Define PCI PAN and PCI AUTH data sets, users, and groups (SE.A.P)

Use this option to define Payment Card Industry primary account numbers (PCI PAN) and sensitive authentication data (PCI AUTH) data sets and privileged users and groups who are authorized to access these data sets.

The following panel is displayed:
Figure 1. Alert - PCI panel
  Menu         Options       Info    Commands     Setup             
------------------------------------------------------------------------------
                         zSecure Suite - Alert - PCI                  
Command ===> _________________________________________________________________ 

Select library for PCI members                     
1  1. Use Alert library 'C2POLICE.C2PCUST' 
   2. Use Audit library 'AUDIT.CKACUST'    
                                                                               
Enter / to edit member                                                         
_  PCI-DSS sensitive data sets                                                 
_  Privileged users and groups for PCI PAN data sets                           
_  Privileged users and groups for clear text PCI PAN data sets                     
_  Privileged users and groups for PCI AUTH data sets
For changed members, the changes become active after a refresh of the zAlert started task (the F line command on the SE.A.A panel) or after an environment refresh.

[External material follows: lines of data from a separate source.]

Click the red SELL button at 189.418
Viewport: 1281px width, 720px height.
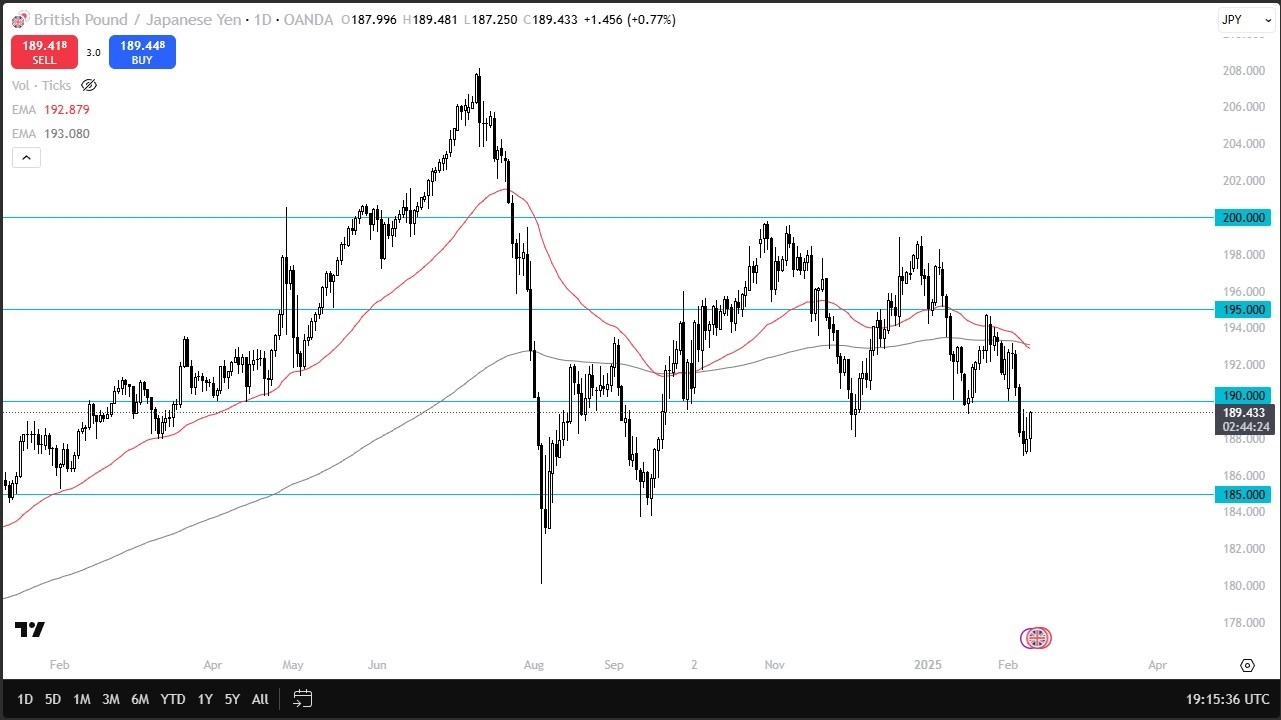[x=45, y=51]
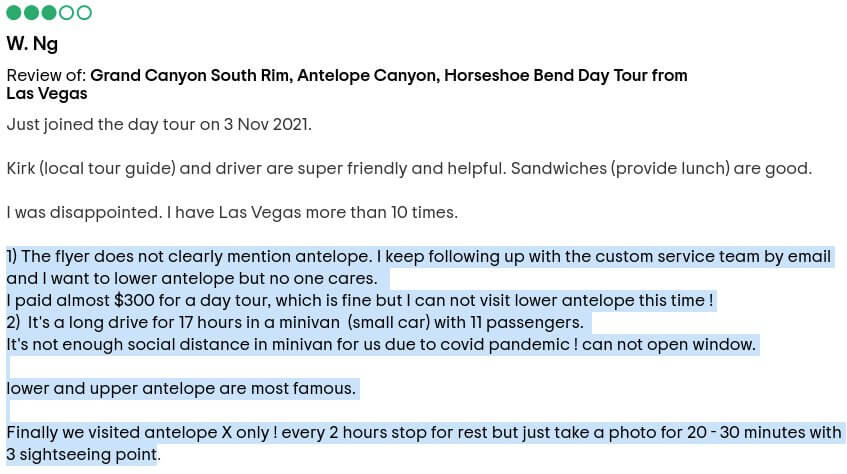Click 'Las Vegas' on the title's second line

click(46, 94)
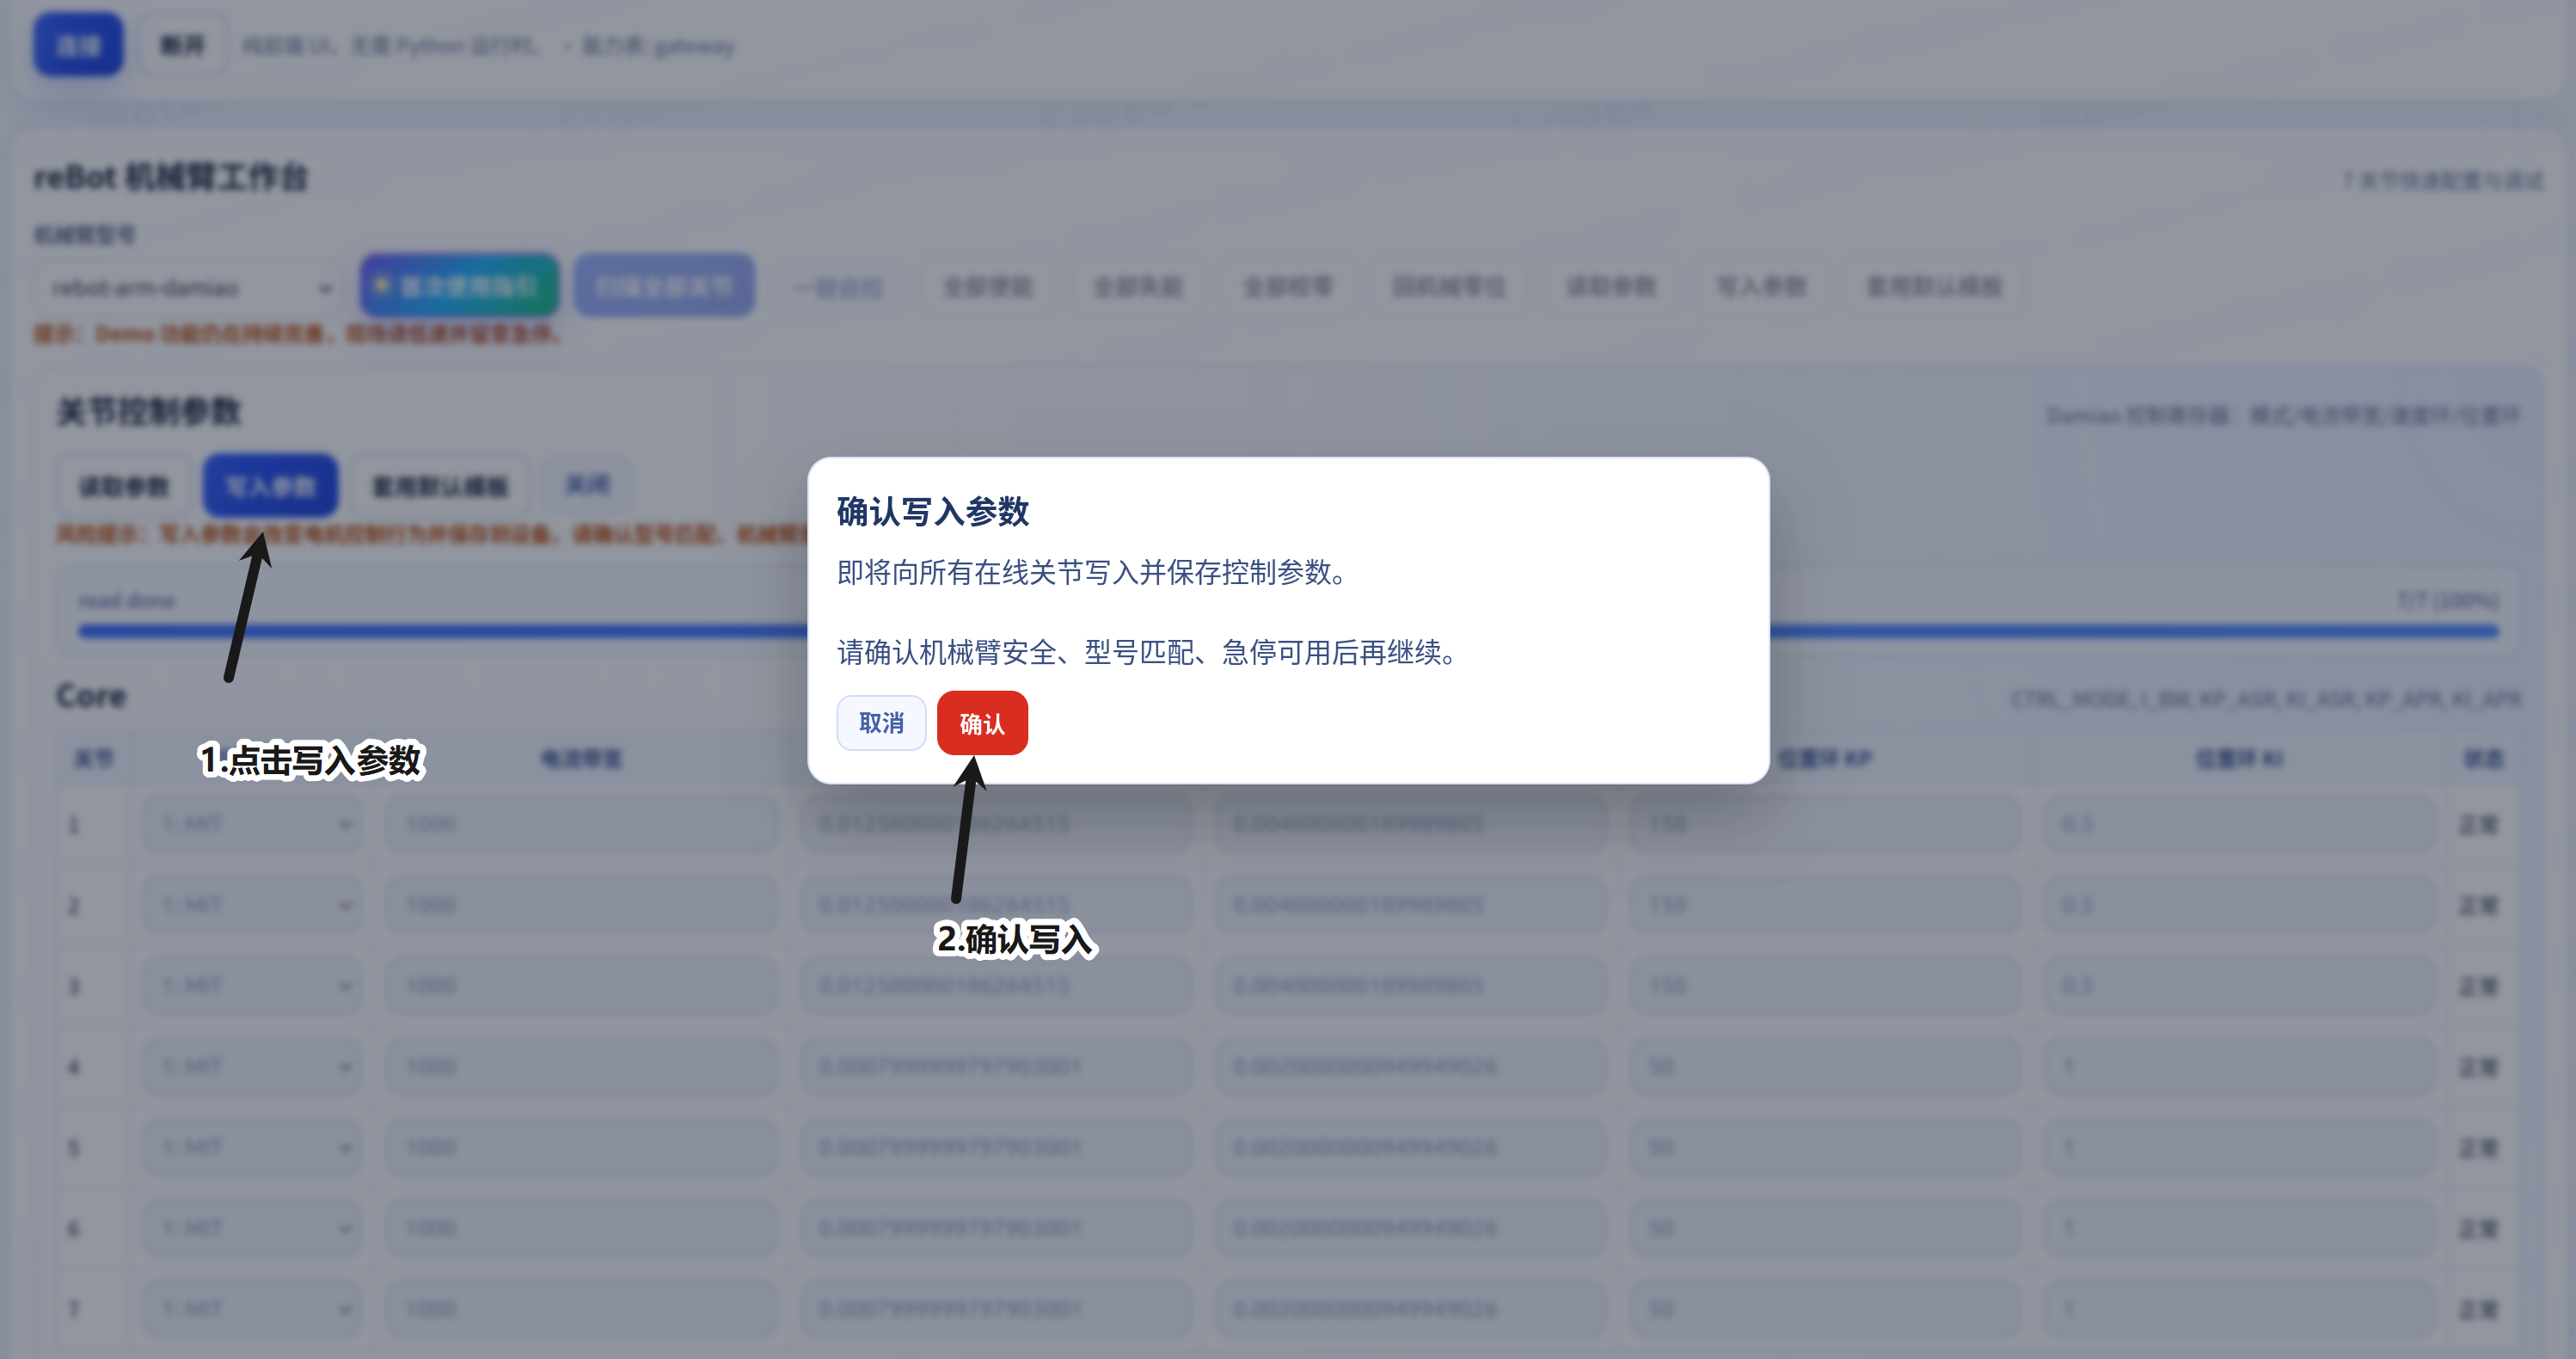Expand joint 4 control mode dropdown

(252, 1066)
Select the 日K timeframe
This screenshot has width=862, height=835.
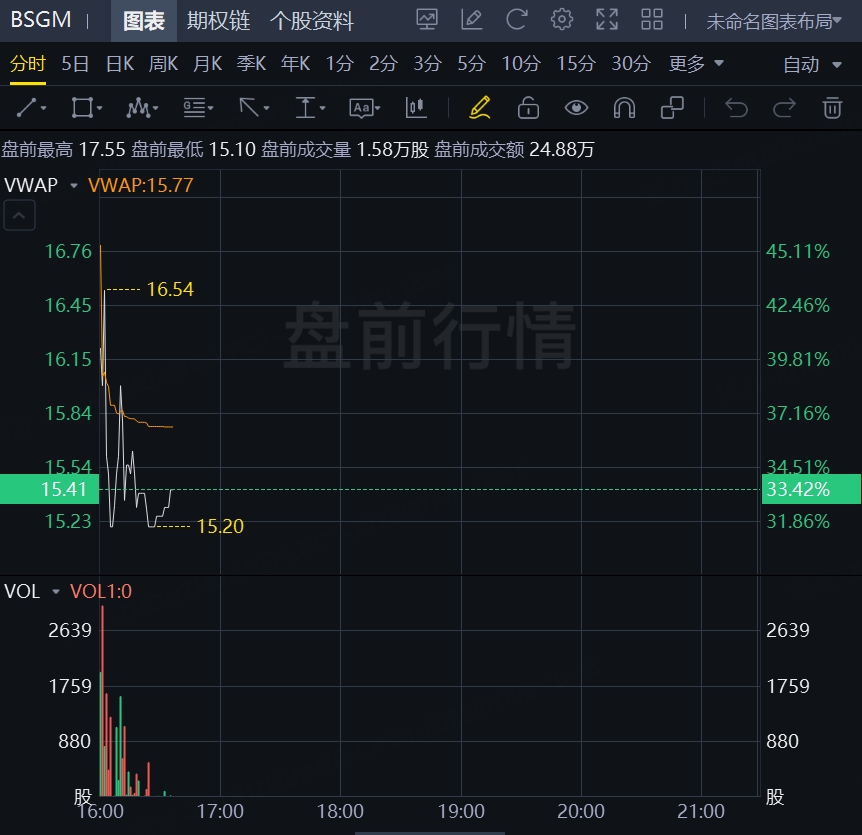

If only a C2PCUST data set is available, the members will be saved there. If both C2PCUST and CKACUST libraries are available, you can use option Select library for PCI members to indicate which library to use.

If an alert configuration is created for another system and the PCI data sets and privileged users/groups are the same as for the current system, you can share the C2PCUST or CKACUST data set you selected.

If the PCI data sets and/or privileged user/groups for the configurations are not identical, then:
  1. Create a new CKACUST library with SCKRSAMP job CKAZCUST.
  2. Start the User Interface with the newly created CKACUST in your parameter member (default C2R$PARM).
  3. Edit the members with option SE.A.P.
  4. Complete the configuration with SE.A.A.

The following options are available:

PCI-DSS sensitive data sets
Starts an edit session for member CLASSIFY which can contain SIMULATE SENSITIVE statements. For more informaton, see SENSITIVY=Site<text> for the SIMULATE command in zSecure CARLa Command Language. This member is exploited by alerts 1209, 1210, and 1211 for RACF®, and by alerts 2209, 2210, and 2211 for ACF2.
Privileged users and groups for PCI PAN data sets
Starts an edit session for member PCIPAN. This member can be used to enter a list of privileged users and groups for which the alert should not be generated. This member is exploited by alerts 1209 for RACF and 2209 for ACF2.
Privileged users and groups for clear text PCI PAN data sets
Starts an edit session for member PCIPANCL. This member can be used to enter a list of privileged users and groups for which the alert should not be generated. This member is exploited by alerts 1210 for RACF and 2210 for ACF2.
Privileged users and groups for PCI AUTH data sets
Starts an edit session for member PCIAUTH. This member can be used to enter a list of privileged users and groups for which the alert should not be generated. This member is exploited by alerts 1211 for RACF and 2211 for ACF2.